I never say a thing to her. I just sit there quiet like a mouse and watch she and her friend them laughing and pointing them dirty fingers. I cleaned up my table and sat through Mr. Peters’ Maths class; didn’t even raise me hand or answer a question. And then I hear the voice again telling me to do something wicked, me get dark. Listen, if I never do something, something would a do me cause my blood was boiling and my chest felt like it would burst open. Listen, me not going keep up anything on my chest like Tiff, before that me mad. Look how I was sitting there all by myself, trying to have my lunch and she make the devil ride her. Hmm? Then them talk ‘bout me mad and send Miss Pearl grandson flying with news in his mouth.
***
That’s when they told me I was sick. And I couldn’t forget the smell of that hospital, that smell that lingers on your skin like smoke even after you leave. Couldn’t forget how the whole family surround me, and all that love that couldn’t survive this thing. This thing that only happens to other people. Not even people you know. Things like this happen to people you hear about. Like Roxy’s neighbour who walk out in the middle of the road bright and early every Sunday with her British twanging tongue calling back the man who leave her six months ago. That woman never even seen the back of an aeroplane much less London Bridge, but still she march up and down the street like her navel string cut in England.
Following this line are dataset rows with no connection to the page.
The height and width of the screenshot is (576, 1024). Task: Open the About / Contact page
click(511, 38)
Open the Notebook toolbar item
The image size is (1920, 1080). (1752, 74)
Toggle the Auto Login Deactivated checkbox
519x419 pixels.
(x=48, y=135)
This thing it happen to other people, but now people like me. Let me tell you, stranger better than family. Up to this day nobody can tell me what was wrong, but still they sussing in corners and as soon as they see me coming everybody get quiet, like is a big secret. I couldn’t forget a place like this. The whole family showed up like it was Christmas morning, but I see through them plastic smile and them, “I hope you get better soon, we are here for you.”
***
All the one Tiff, God have a special place in hell for she. She think I never hear her telling my mother on the phone that she knows a lady that Sister Pearl recommend. Is she call the place asking if they have any vacancy and sign up the form. Is she make them come for me. Then, she crying crocodile tears, like say God no see her. She same one say she know a nice church lady that will take good care of me.
Well, I guess you not bad after all. Don’t I did tell you say stranger better than family. Well, for now. People always laugh with you then, later on — well, you know how that story go.
Anyways, before you ask me anymore questions, how soon can I get out of here? They said it would only be six weeks and now is two months. Listen I not staying here. You think me ago make them mad me? Them make a sad mistake. And don’t ask me about that day again when Miss Pearl grandson come home spreading lies.